A deterministic and well defined language should not allow things like:
1
2
// Anyone unfamiliar with our time's languages would struggle to port this
if (x++==methodWithSideEffect(moreSideEffects()) && areTheseSideEffectsEvaluatedLater()) { ... }


When one can simply place side-effects before conditions;
1
2
3
4
x++;
p = methodWithSideEffect(moreSideEffects()); // Inner goes first of course
q = areTheseSideEffectsEvaluatedLater(); // On a separate line without dangerous lazy evaluation
if ((x == p) && q) { ... }


The purity is useful for static analysis by knowing that only the supplied parameters (including pointer targets as children) can be affected, so that other variables passed by reference from outside will have the same conditions met before and after the call. The most common use case is to find out if run-time bound checks are needed for an array element access by propagating which range of values each variable may hold after each assignment based on all possible input paths combined.
1
2
3
4
5
6
7
8
9
uint8_t myArray[512];
void foo(uint8_t x) {
	// Know that 0 <= x <= 255 from the type
	int y = x * 2 + 4; // For linear formulas, we only have to evaluate for the extreme ends, x==0 and x==255 in this case
	// Know that 4 <= y <= 514 (no overflow for signed 32-bit integers as we expect as a minimum size)
	z = pureFunction(y);
	// Only z is affected because we passed y by value to a pure function
	myArray[y] = x; // x is within the range, but not y! 514 might be above 511. Adding runtime checks and warning the developer.
}
If I understand correctly, your argument is that a "good" compile time system can only be pure, potentially using range arithmetic for indexing and conditions. As I mentioned above I do agree that such system would work and it would be nice to have a language that does this. But again, this is not my goal.

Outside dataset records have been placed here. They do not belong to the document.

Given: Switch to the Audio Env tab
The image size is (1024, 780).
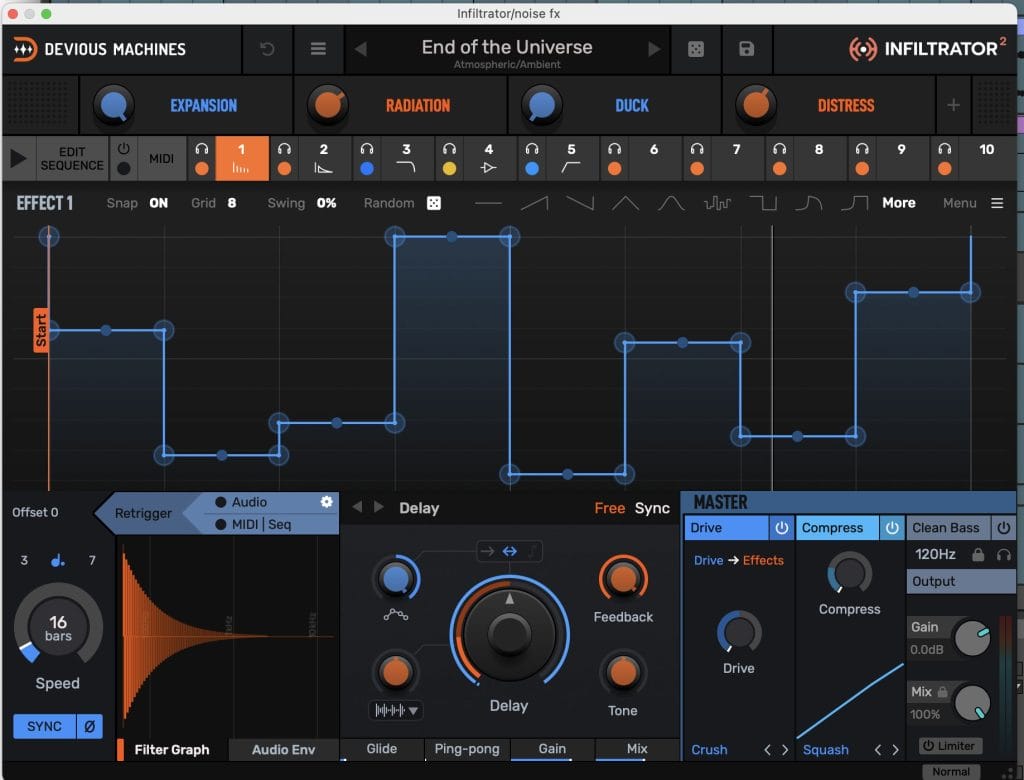Looking at the screenshot, I should point(283,750).
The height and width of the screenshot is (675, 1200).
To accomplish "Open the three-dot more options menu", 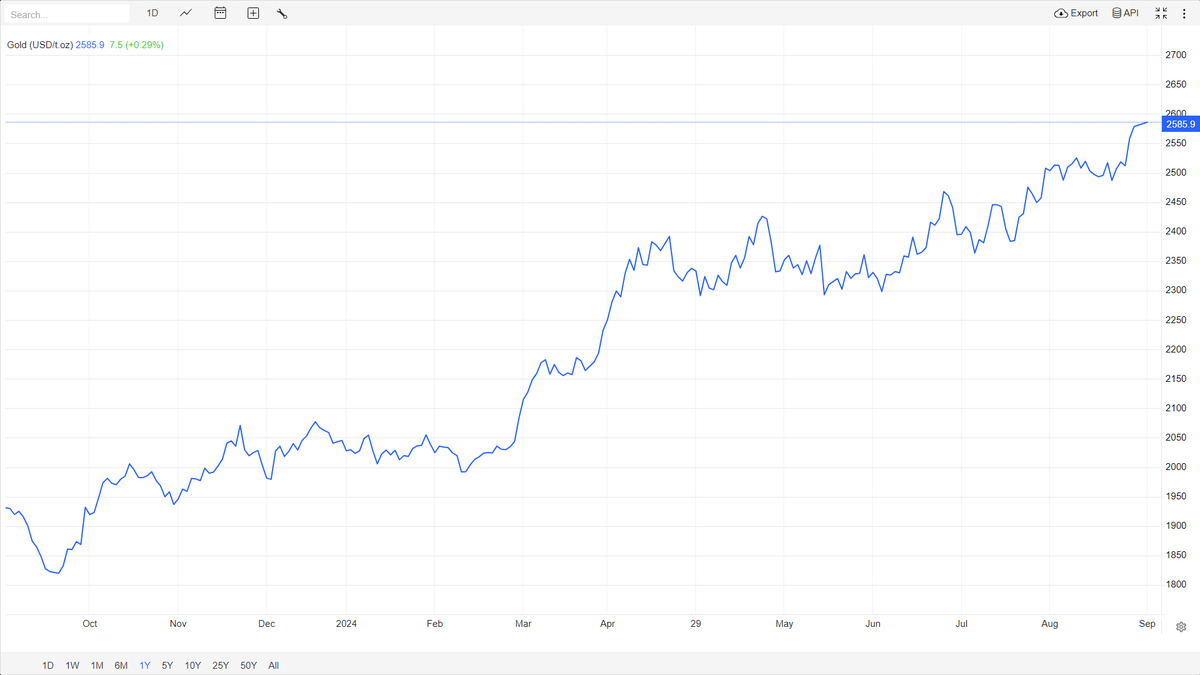I will coord(1184,13).
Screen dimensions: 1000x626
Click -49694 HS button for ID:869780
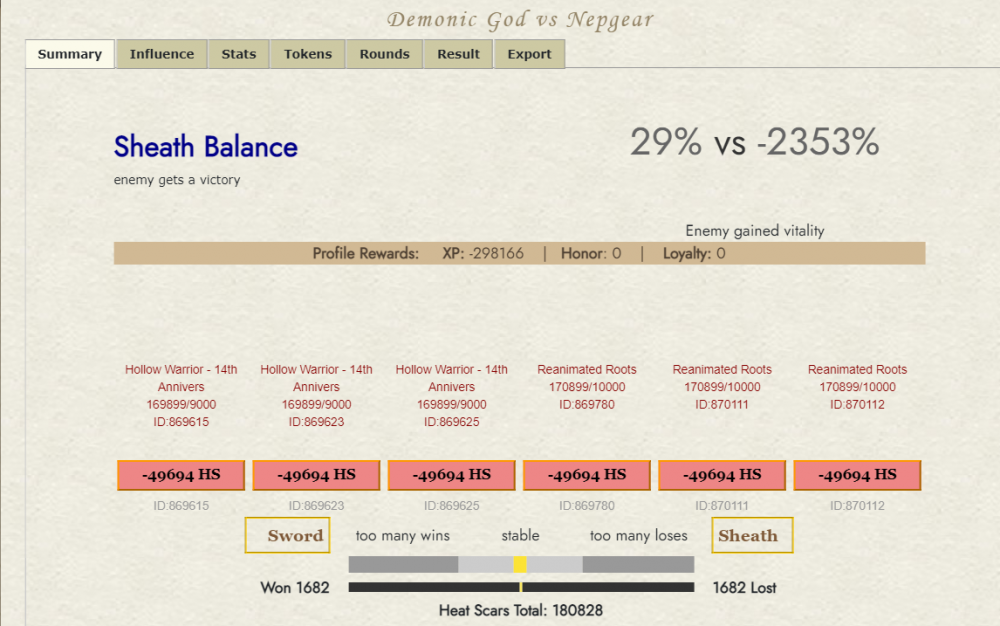pos(587,475)
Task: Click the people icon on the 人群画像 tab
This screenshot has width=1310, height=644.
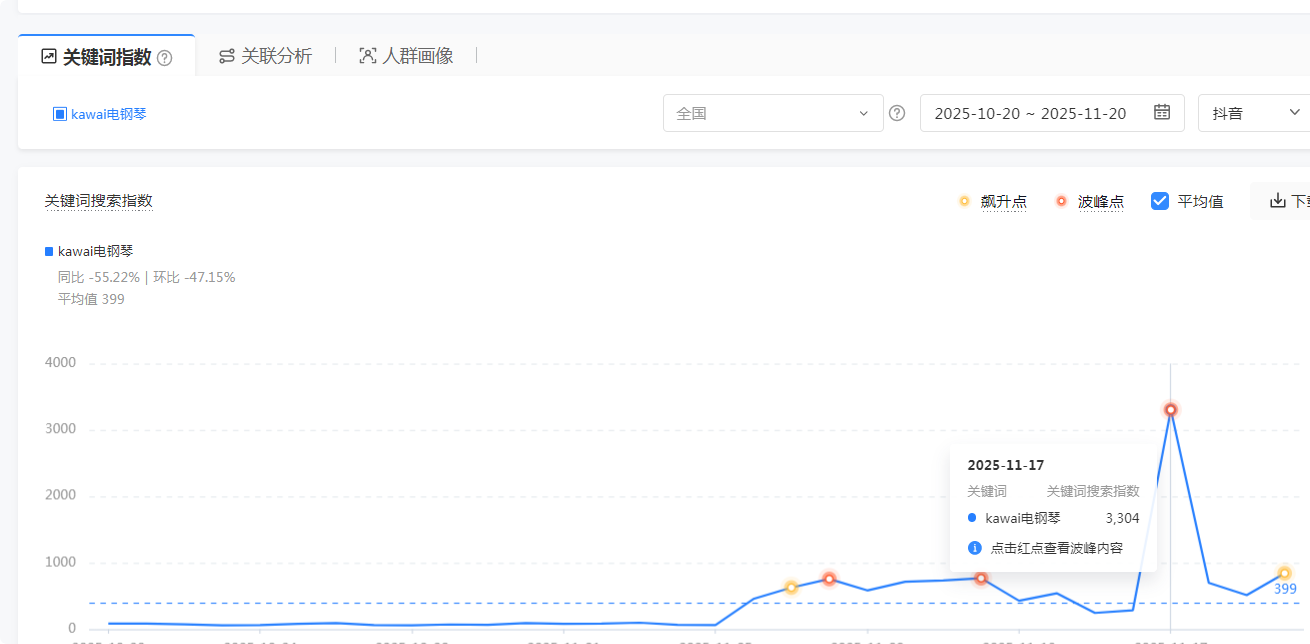Action: tap(368, 56)
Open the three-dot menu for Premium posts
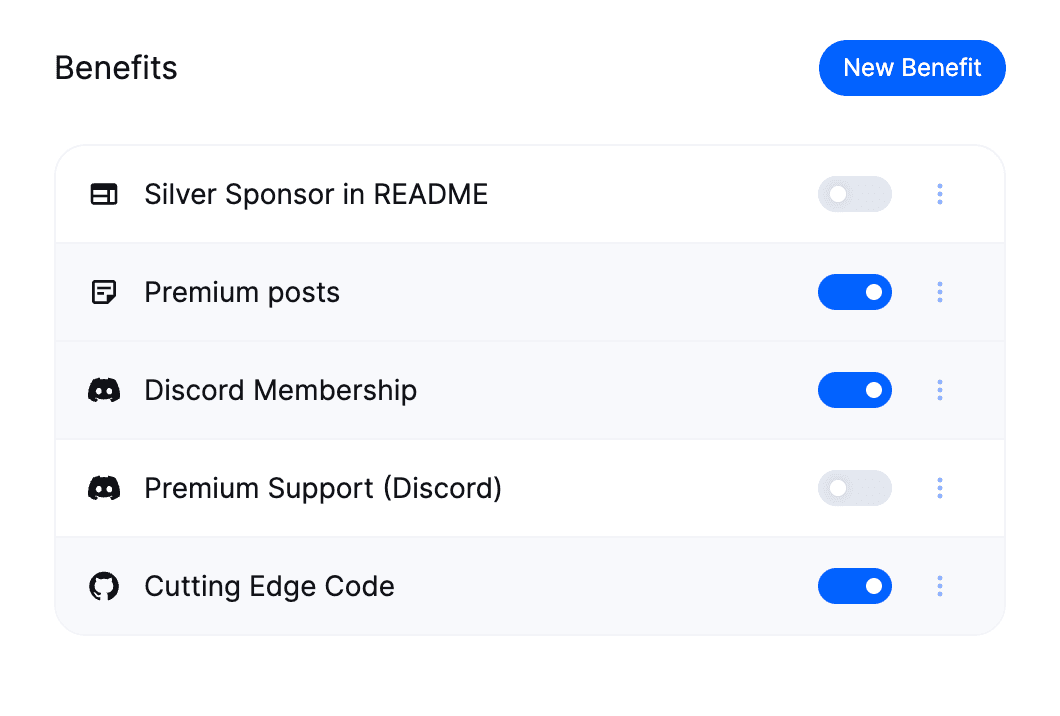 coord(940,292)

You are right that there is a problem with side effects and order of execution if the compiler can do things lazily or out of order. The thing to consider here is that these restrictions are not different from any other concurrent code and even the same synchronization primitives like mutexes could likely be used to manage reads and writes to the global mutable data. The compiler then takes the role of the OS that schedules "threads" to be executed and manages critical sections.

Finally, even for a pure system, read-only mode is too restrictive. If the global data is only written to and never read until the end of compilation it is safe for the writes to come in any order as long as the data type is a monoid. This can be very useful for things like pre-warmed caches or more broadly any kind of maps, sets or sorted lists.